• Problem requirements:
Every line of the data that contains the string "folder" must be copied.

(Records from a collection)
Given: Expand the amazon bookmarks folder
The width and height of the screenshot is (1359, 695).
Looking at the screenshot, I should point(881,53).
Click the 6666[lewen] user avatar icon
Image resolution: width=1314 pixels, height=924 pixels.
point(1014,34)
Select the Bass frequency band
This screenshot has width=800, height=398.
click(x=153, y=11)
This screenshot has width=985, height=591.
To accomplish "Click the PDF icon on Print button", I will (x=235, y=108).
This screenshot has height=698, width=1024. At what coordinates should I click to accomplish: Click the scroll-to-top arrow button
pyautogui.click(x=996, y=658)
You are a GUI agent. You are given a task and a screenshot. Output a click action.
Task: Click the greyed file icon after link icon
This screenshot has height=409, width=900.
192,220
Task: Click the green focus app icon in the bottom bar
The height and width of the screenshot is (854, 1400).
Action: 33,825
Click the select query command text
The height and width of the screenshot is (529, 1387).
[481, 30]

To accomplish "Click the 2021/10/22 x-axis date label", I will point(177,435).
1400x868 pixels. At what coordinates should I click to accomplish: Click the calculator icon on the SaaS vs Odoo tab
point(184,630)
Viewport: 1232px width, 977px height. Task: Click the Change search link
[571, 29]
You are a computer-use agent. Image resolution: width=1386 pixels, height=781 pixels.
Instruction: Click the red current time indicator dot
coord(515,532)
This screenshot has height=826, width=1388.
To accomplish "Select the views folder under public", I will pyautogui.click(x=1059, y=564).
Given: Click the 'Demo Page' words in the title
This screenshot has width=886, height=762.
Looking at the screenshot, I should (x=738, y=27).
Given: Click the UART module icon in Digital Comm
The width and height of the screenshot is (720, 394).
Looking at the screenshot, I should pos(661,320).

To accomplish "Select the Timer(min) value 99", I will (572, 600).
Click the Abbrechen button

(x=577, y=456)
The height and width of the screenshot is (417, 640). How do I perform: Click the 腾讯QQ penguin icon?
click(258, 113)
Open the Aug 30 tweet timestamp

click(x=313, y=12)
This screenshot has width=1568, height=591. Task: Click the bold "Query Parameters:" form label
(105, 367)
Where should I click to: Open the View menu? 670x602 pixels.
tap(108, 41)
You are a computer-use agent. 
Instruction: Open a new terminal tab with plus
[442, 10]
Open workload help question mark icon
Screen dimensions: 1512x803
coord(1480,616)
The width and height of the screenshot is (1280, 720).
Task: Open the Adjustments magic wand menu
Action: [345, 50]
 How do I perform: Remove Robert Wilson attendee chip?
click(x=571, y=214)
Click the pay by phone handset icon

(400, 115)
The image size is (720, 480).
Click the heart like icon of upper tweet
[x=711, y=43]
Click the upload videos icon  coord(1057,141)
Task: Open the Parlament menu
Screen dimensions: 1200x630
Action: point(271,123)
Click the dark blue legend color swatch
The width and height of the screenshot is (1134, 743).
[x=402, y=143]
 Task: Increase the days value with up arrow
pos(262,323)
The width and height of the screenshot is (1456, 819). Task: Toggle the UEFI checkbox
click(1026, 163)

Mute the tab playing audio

• Response to this exercise:
Given: Expand the amazon bookmarks folder
To accomplish "Select the views folder under public", I will pyautogui.click(x=1059, y=564).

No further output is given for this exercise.